The editorial was headlined "The wrong dialogue". The fifth round of the composite dialogue was held here Monday-Tuesday.

"It is not all bad news on the India-Pakistan front though," the newspaper said.

New CBMs on cross-LoC (Line of Control) movement of people in Kashmir had been announced, Pakistan had expanded the scope of trade with India, and the foreign ministers of the two countries would meet on the sidelines of the SAARC summit in Colombo next month, Dawn noted.

However, Menon's "accusations" that Pakistan had "fomented violence" against India in Kashmir and Afghanistan "will certainly have vitiated the process of rapprochement", it maintained.
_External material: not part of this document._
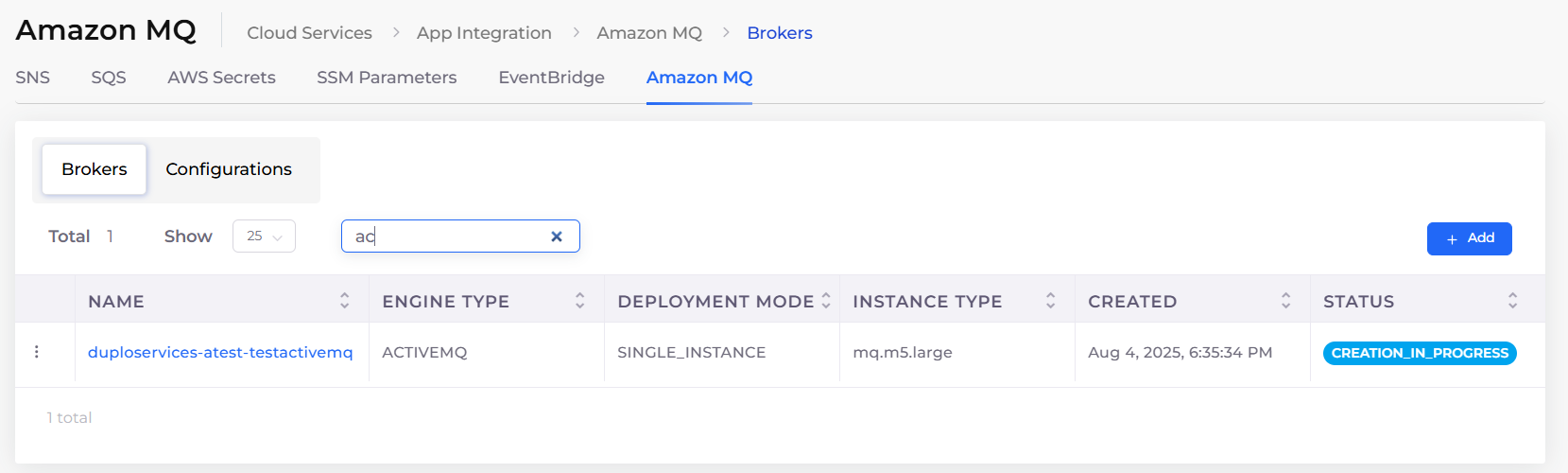
Task: Click the Add broker button
Action: click(x=1469, y=238)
"This will negatively affect the moves to settle political disputes since an overwrought climate does not help the diplomatic process.

"Most immediately, the flaring of tensions on our eastern border with India just as the pressure on our western border with Afghanistan has increased is a worrying strategic development," the editorial maintained.

At the same time, Dawn said, Pakistan could not afford a confrontation with "old enemy" India "as it tries to convince a sceptical public of the threat posed by the new enemy - militancy".

"This will play right into the hands of the hawks in the establishment who still view India as Pakistan's foremost enemy and are alarmed by the growing Indian presence in Afghanistan, which has long been considered Pakistan's political and military prerogative.

"A diplomatic row between India and Pakistan also does not bode well for progress towards resolving the six-decade-old Kashmir dispute," Dawn said.

Therefore, the editorial maintained, both India and Pakistan "must do more: India must back up its allegations with credible evidence if any, and Pakistan must work to convince India of its peaceful intentions".